DUBAI: African nations must do more to cut red tape and develop their infrastructure if they are to attract investment and trade, DP World Chairman, Sultan Ahmad Bin Sulayem, said in Dubai on Tuesday.

Addressing delegates at the Africa Global Business Forum, he said that countries must realise they are competing with states around the world for investment funds.

DP World operates two ports in Algeria and one each in Djibouti, Senegal, Egypt and Mozambique. “The six terminals we have are in partnership with the governments,” Bin Sulayem said at a session on the infrastructure of trade. “It’s working.”

But he said many investors were concerned about risk when considering African investments. DP World is currently in a dispute with the Djibouti government over its port concession there. Bin Sulayem said he could not discuss specifics, as the case was in arbitration, but added that the port is “contributing almost 12 per cent of GDP (gross domestic product) in Djibouti”. “The port is the most modern in Africa, with an amazing infrastructure,” he said.

“Today, if we were to invest in a developed market in Europe — we just built a port in England — it may be that the return is low, but it is safe.

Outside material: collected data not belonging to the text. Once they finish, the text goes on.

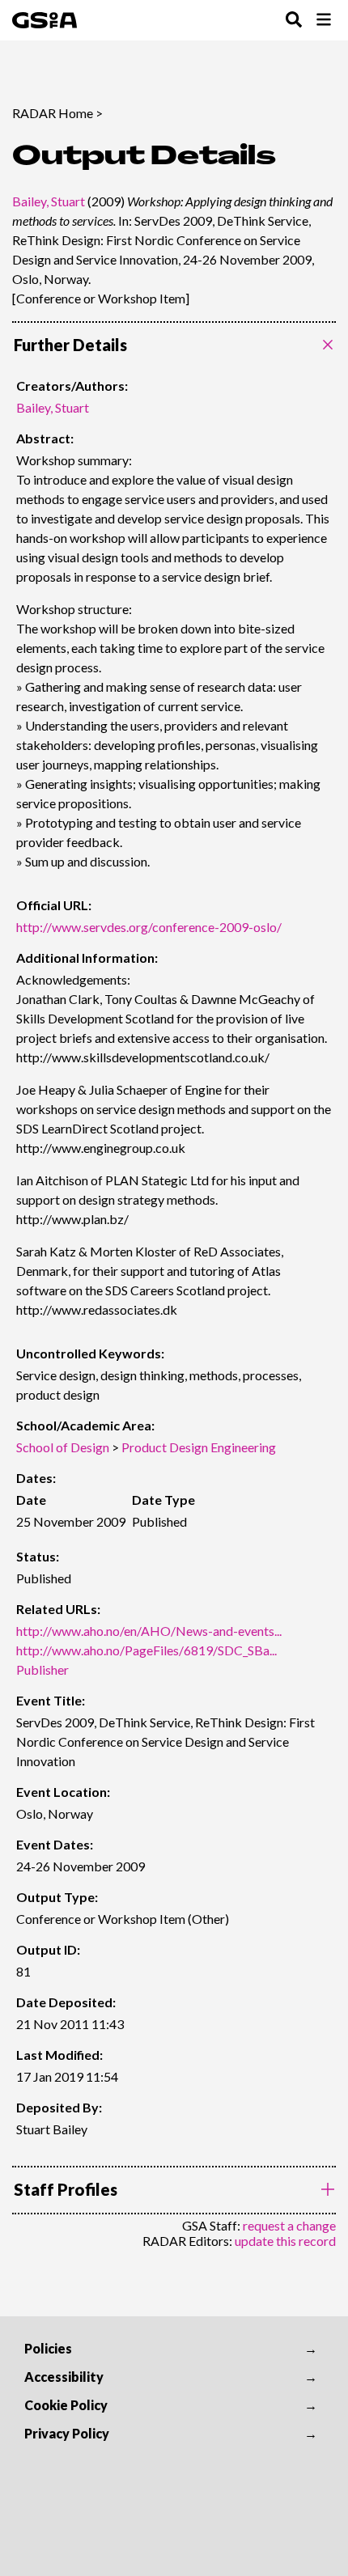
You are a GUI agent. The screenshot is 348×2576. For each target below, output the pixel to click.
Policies (48, 2348)
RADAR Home (52, 113)
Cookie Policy (66, 2405)
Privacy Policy (66, 2433)
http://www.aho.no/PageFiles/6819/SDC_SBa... (146, 1650)
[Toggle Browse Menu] (324, 20)
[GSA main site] (44, 20)
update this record (285, 2240)
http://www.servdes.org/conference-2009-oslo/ (149, 926)
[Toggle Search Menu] (294, 20)
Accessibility (64, 2376)
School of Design (62, 1447)
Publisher (42, 1669)
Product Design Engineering (198, 1447)
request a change (289, 2225)
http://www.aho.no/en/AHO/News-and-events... (149, 1630)
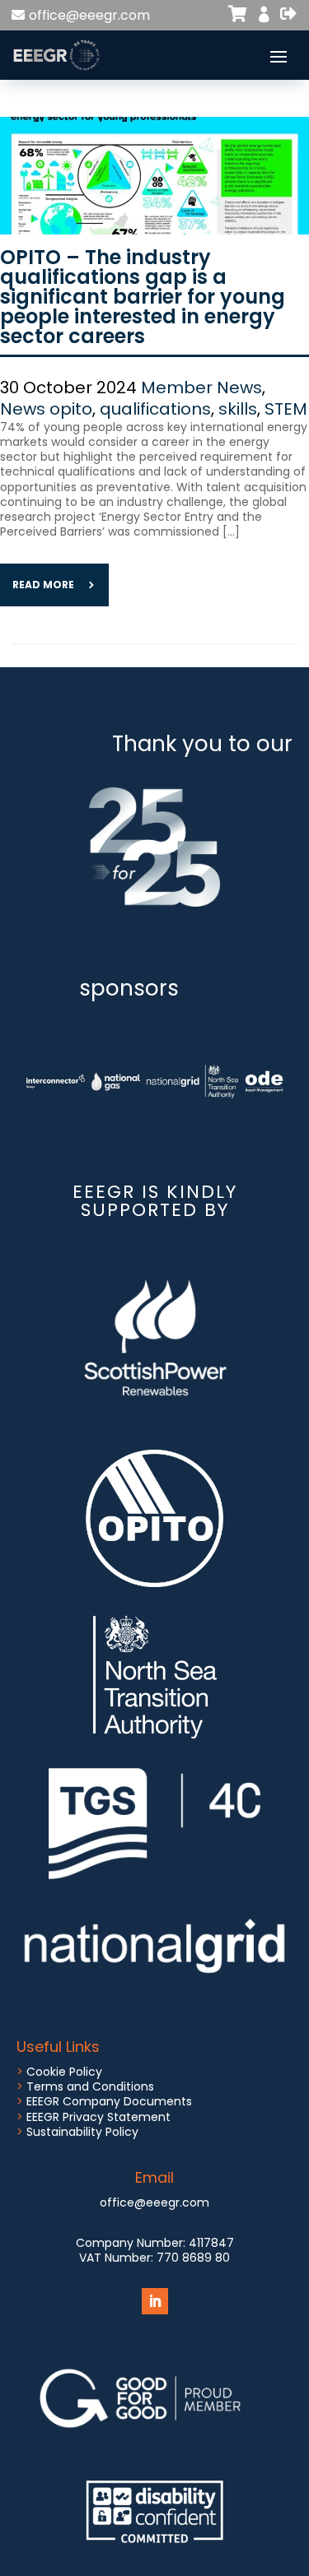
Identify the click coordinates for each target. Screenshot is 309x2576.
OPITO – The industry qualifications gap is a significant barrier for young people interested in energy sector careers (142, 297)
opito (70, 408)
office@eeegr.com (89, 15)
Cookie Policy (64, 2071)
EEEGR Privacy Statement (98, 2117)
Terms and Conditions (90, 2086)
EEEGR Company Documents (109, 2101)
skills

“In Africa there is opportunity, but the risk is perceived by many people. We are investing, so we gave more courage than many people,” he added.

Further highlighting the attraction of growth in Africa, he said Ethiopia’s growth is 20 per cent, and that seven of the top 10 growth nations are in Africa, but warned the continent’s nations faced challenges in both hard infrastructure such as transport links and soft infrastructure such as education and the ease of doing business.

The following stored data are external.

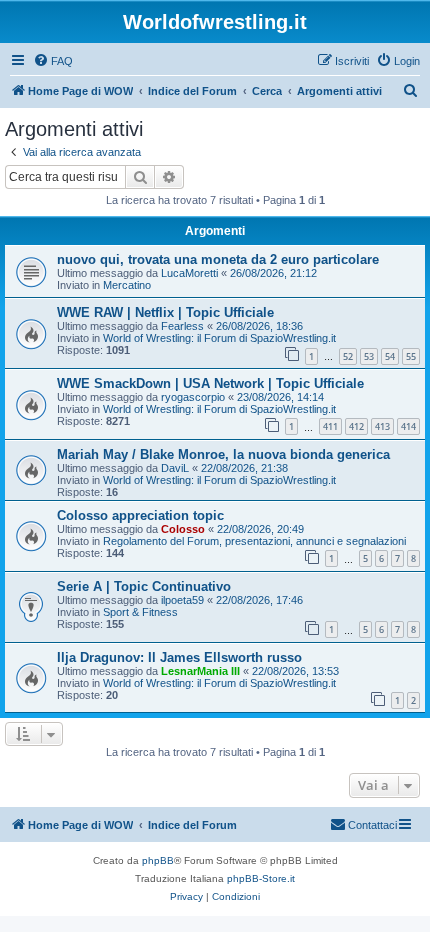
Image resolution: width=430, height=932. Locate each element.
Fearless (182, 326)
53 (369, 356)
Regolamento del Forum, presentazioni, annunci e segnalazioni (254, 541)
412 (356, 426)
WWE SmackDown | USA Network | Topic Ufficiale (210, 383)
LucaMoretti (189, 273)
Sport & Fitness (140, 612)
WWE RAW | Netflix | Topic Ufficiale (165, 312)
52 (348, 356)
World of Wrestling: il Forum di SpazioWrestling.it (219, 338)
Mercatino (127, 285)
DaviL (175, 468)
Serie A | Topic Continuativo (144, 586)
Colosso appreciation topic (140, 515)
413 (382, 426)
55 (411, 356)
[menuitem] (53, 61)
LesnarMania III (200, 671)
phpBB (158, 860)
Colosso (183, 529)
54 (390, 356)
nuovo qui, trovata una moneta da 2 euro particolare (218, 259)
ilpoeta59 (182, 600)
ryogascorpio (193, 397)
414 (408, 426)
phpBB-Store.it (261, 878)
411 (330, 426)
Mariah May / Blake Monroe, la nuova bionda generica (223, 454)
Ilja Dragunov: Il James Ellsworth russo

“There is a lot of pressure on infrastructure,” Bin Sulayem said. “Almost half the people of Africa today live in cities. That’s a challenge and an opportunity. You need to build infrastructure. Private-public partnerships are very important. The cash is available, but Africa is not the only place — other places in the world need that cash. They need to show transparency and that they will protect foreign investment.”

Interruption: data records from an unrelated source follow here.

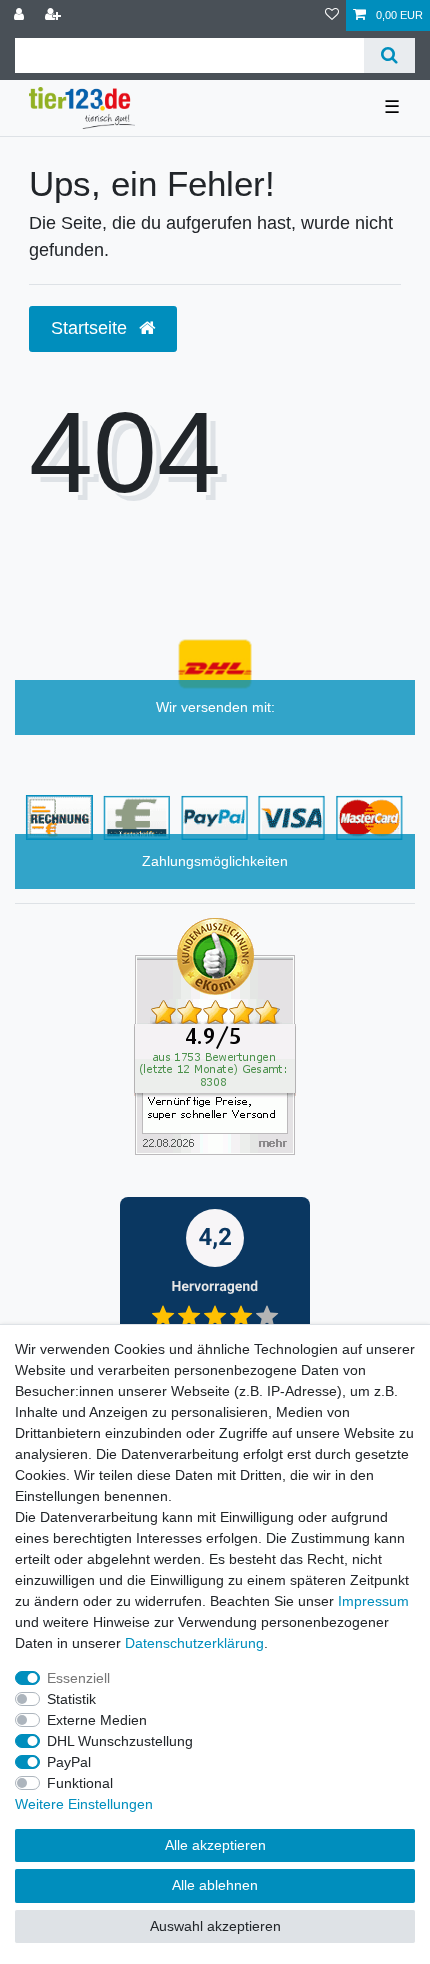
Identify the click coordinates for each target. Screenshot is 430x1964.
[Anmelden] (21, 15)
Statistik (71, 1699)
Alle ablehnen (215, 1885)
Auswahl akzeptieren (215, 1926)
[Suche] (389, 55)
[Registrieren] (55, 15)
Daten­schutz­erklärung (194, 1643)
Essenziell (78, 1678)
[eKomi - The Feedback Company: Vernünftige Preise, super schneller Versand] (215, 1035)
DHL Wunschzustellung (120, 1741)
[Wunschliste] (332, 15)
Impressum (373, 1601)
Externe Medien (97, 1720)
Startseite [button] (91, 328)
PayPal (69, 1762)
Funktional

Raising money within Africa is difficult and expensive, he said, pointing to Nigeria’s 12 per cent interest rate.

But his greatest concern was the cost of bureaucracy in both time and money. “If you put a dollar value on it, it’s a huge amount,” he said. “The system has to adapt.”

He further suggested electronic data interchange (EDI), paperless processing, would help speed processing, increase transparency and reduce corruption. DP World had already helped introduce it to its ports in Algeria with the cooperation of the Algerian government.

Complex paperwork and poor transport links also made intra-African trade difficult, he said, suggesting that if it cost $2,000 (Dh7,340) to ship a container from China to the sea port at Mombasa, Kenya, it might cost another $45,000 to ship it from Mombasa to Uganda.

A briefing note by the Economist Intelligence Unit, commissioned by DP World and presented at the forum on Tuesday, suggested that the creation of the pan-African free trade zone could stimulate $1 trillion worth of economic activity.

Although the proposed trade block, which would harmonise trade between the East African Community, the Southern African Development Community and the Common Market for Eastern and Southern Africa is due to become active in 2017. It has yet to be ratified by national parliaments.